__TASK DIRECTIONS__. Can you put the lines of the listing below into a numbered list, starting at the line that has "How do I perform: Confirm" and stopping after the line that has "the Развернуть карту"? Skip blank lines and leave the pictures out.

__DATA FOR THE TASK__.
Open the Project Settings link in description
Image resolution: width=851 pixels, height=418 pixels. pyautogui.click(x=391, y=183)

---

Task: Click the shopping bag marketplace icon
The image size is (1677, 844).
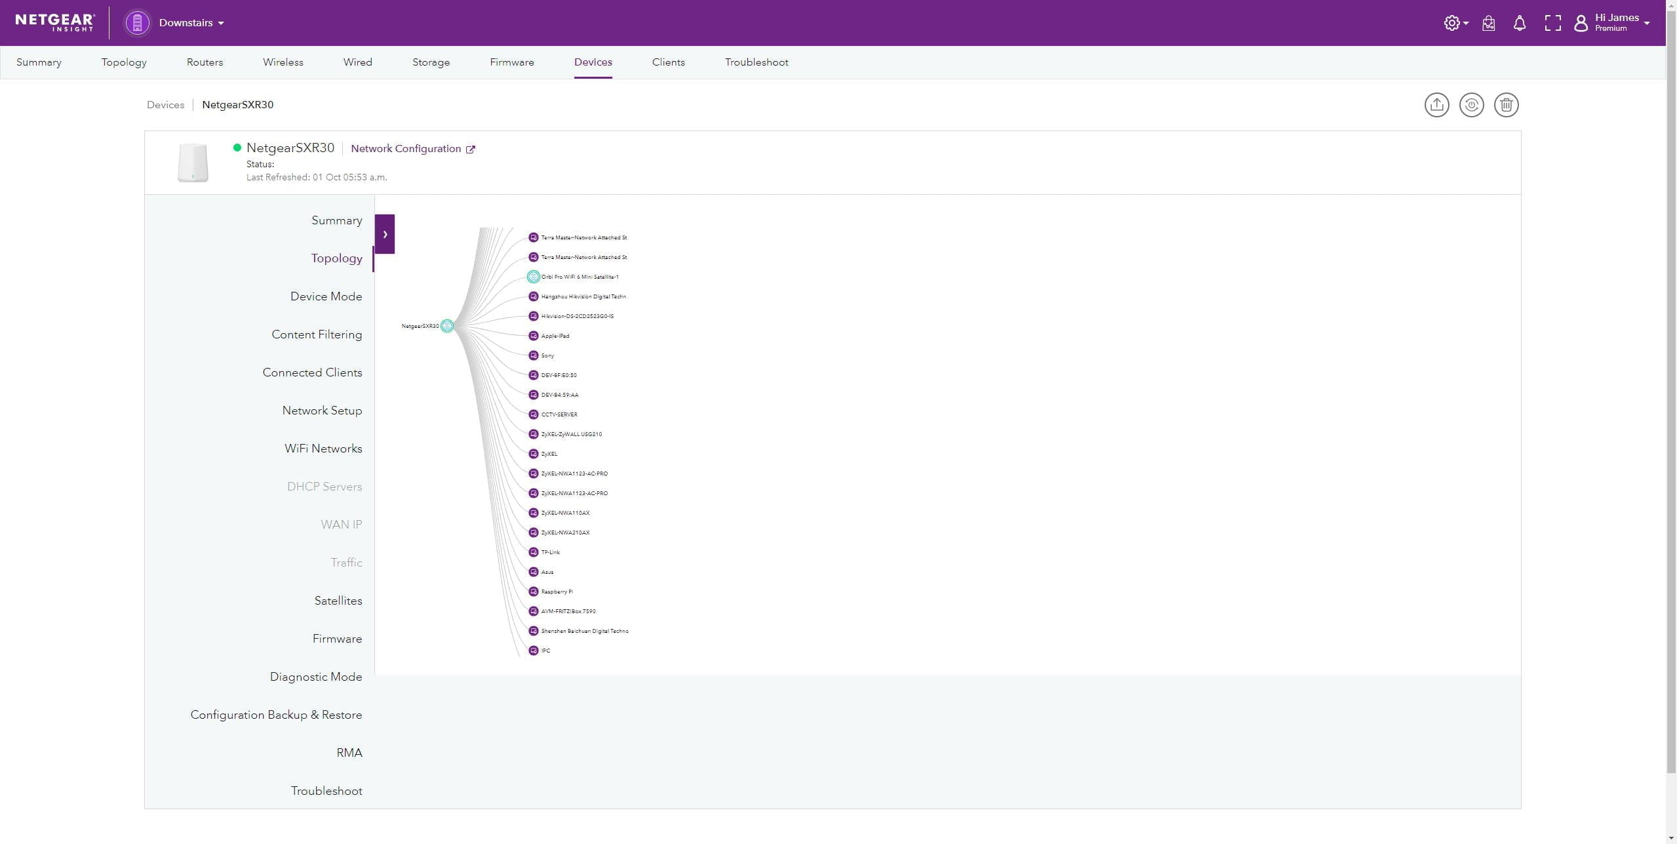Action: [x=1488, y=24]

* * *

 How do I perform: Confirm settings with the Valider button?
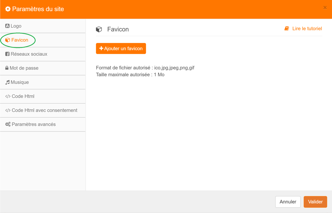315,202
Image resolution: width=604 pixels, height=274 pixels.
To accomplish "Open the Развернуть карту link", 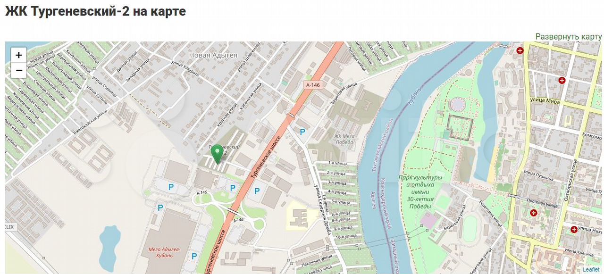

__EXERCISE SOLUTION__.
1.  How do I perform: Confirm settings with the Valider button?
2. 315,202
3. Image resolution: width=604 pixels, height=274 pixels.
4. To accomplish "Open the Развернуть карту link", 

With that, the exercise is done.